===== Listed entries =====
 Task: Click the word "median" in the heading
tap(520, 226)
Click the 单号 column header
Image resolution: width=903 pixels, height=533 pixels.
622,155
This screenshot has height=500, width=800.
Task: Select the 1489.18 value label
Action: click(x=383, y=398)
=====
Exercise aim =>
Would you please copy the lines above, from the one holding "Click the 单号 column header" through the last, and nothing else?

Solved exercise =>
Click the 单号 column header
Image resolution: width=903 pixels, height=533 pixels.
622,155
This screenshot has height=500, width=800.
Task: Select the 1489.18 value label
Action: click(x=383, y=398)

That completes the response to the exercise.